1 Size of the initialisation values.

The size of an initialisation value can be given by prepending the size (in MAU's) followed by a semicolon to the initialisation value. If not defined explicitly, the size of the initialisation values is computed by means of a number of rules. If the declaration contains only one initialisation value, then the numeric value is extended to size, otherwise, the rules are more complex and depend on the type of initialisation value.

  1. If the initialisation value is a numeric literal expressed in base 10, then it is extended to size MAU's.
  2. If the initialisation value is a numeric literal expressed in base 2 or 16, then its size is extended to the minimum number of MAU's necessary to represents all its digits, even if the most significant digits are zeroes.
  3. If the initialisation value is a label, then it is extended to size MAU's.

2 Extension sign.

Decimal literals are sign-extended. Binary, hexadecimal and string literal values are zero-extended. Also the initialisation values represented by labels are always zero-extended.

3 Partial Initialisation.

If the combined size of the initialisation values (computed or specified explicitly, it does not matter) is smaller than the size declared by the `DA' directive, then the remaining MAU's are initialised with zeroes.

Example: Padding of single initialisation elements. Given an 8-bit MAU, the following declarations:

  DA 2 0xBB ; # equivalent to 2:0xBB
  DA 2 0b110001 ; # 0x31 (padded with 2 zero bits)
  DA 2 -13 ;
define 2-MAU initialisation values: 0x00BB, 0x0031, and 0xFFF3, respectively.

Example: Padding of of multi-element initialisation lists. The following declarations:

  DA 4 0x00A8 0x11;
  DA 4 0b0000000010100100 0x11 ;
are equivalent and force the size of the first initialisation value in each list to 16 bits (2 MAU's) even if the integer expressed by the declarations take less bits. The 4-MAU memory chunk is initialised, in both declarations, with the number 0x00A81100. Another way to force the number of MAU's taken by each initialisation value is to specify it explicitly. The following declarations are equivalent to the declarations above:
  DA 4 2:0xA8  0x11;
  DA 4 2:0b10100100  0x11;
Finally, the following declarations:
  DA 2 1:0xA8  0x11;
  DA 2 1:0b10100100  0x11;
define a memory chunk initialised with 0xA8110000. The initialisation value (in case of the binary literal, after padding to MAU bit width) defines only the first MAU.

**Given task 1:** In the text on DA directive initialisation values, why does `DA 2 -13` produce 0xFFF3? Answer in one to three sentences.
**Given task 2:** According to the text on DA directive initialisation values, how are initialisation values given by labels extended?
**Given task 3:** Continue the text on DA directive initialisation values from its last sentence.
The records have no connection to the text on DA directive initialisation values.

**Item-finding records:**
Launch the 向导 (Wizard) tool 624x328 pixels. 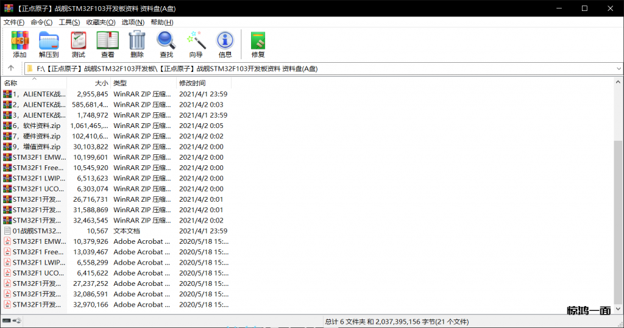[196, 44]
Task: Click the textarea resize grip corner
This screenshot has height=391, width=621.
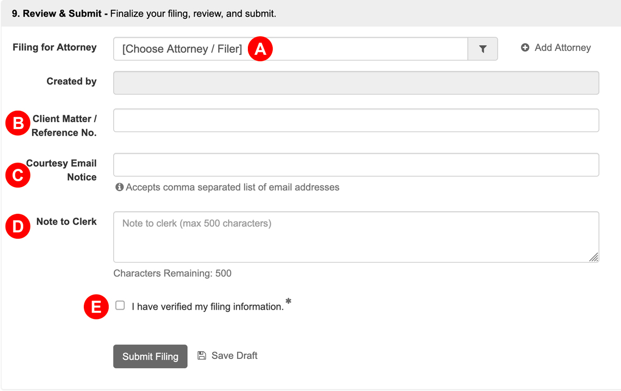Action: 595,258
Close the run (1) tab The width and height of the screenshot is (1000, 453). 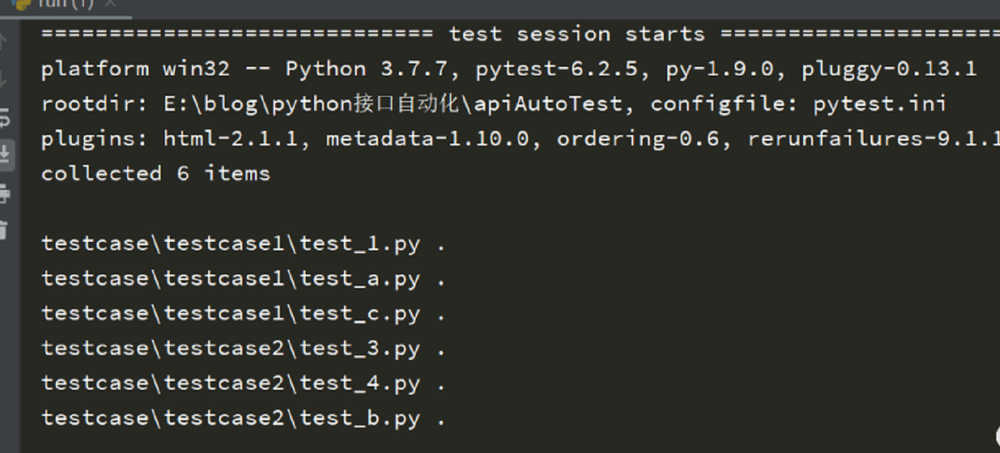point(110,4)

**Result 1:** The value -13 is a decimal literal, and decimal literals are sign-extended. Because it is the only initialisation value in the declaration, it is extended to the declared size of 2 MAU's while keeping its sign, which gives 0xFFF3.

**Result 2:** They are always zero-extended.

**Result 3:**
When labels appear in initialisation sequences consisting of multiple elements, the size of the label address stored must be specified explicitly.

Example. Initialisation with Labels. The following declaration initialises a 6-MAU data structure where the first 2 MAU's contain characters `A' and `C', respectively, and the following 4 MAU's contain two addresses. The addresses, in this target architecture, take 2 MAU's.

  DA 6 0x41 0x43 2:nextPointer 2:prevPointer ;


9 Code Line

A code line defines a TTA instruction and consists of a comma-separated, fixed sequence of bus slots. A bus slot in any given cycle can either program a data transport or encode part of a long immediate and program the action of writing it to a destination (immediate) register for later use.[*]

A special case of code line that defines an empty TTA instruction. This line contains only three dots separated by one or more white spaces:

  . . . ; # completely empty TTA instruction

A special case of move slot is the empty move slot. An empty move slot does not program any data transport nor encodes bits of a long immediate. A special token, consisting of three dots represents an empty move slot. Thus, for a three-bus TTA processor, the following code line represents an empty instruction:

  ... , ... , ... ; # completely empty TTA instruction

10 Long Immediate Chunk

When a move slot encodes part of a long immediate, its declaration is surrounded by square brackets and has the following format:

\tt
  \parm{destination}=\parm{value}

where destination is a valid register specifier and value is a literal or a label that gives the value of the immediate. The only valid register specifiers are those that represent a register that belongs to an immediate unit. See section 5.3.12 for details on register specifiers.

When the bits of a long immediate occupy more than one move slot, the format of the immediate declaration is slightly more complex. In this case, the value of the immediate (whether literal or label) is declared in one and only one of the slots (it does not matter which one). The other slots contain only the destination register specifier.

11 Data Transport

A data transport consists of one optional part (a guard expression) and two mandatory parts (a source and a destination). All three can contain an port or register specifier, described in Section 5.3.12.

The guard expression consists of a single-character that represents the invert flag followed by a source register specifier. The invert flag is expressed as follows:

  1. Single-character token `!': the result of the guard expression evaluates to zero if the source value is nonzero, and evaluates to one if the source value is equal to zero.
  2. Single-character token `?': the result of the guard expression evaluates to zero if the source value is zero, and evaluates to one if the source value is not zero.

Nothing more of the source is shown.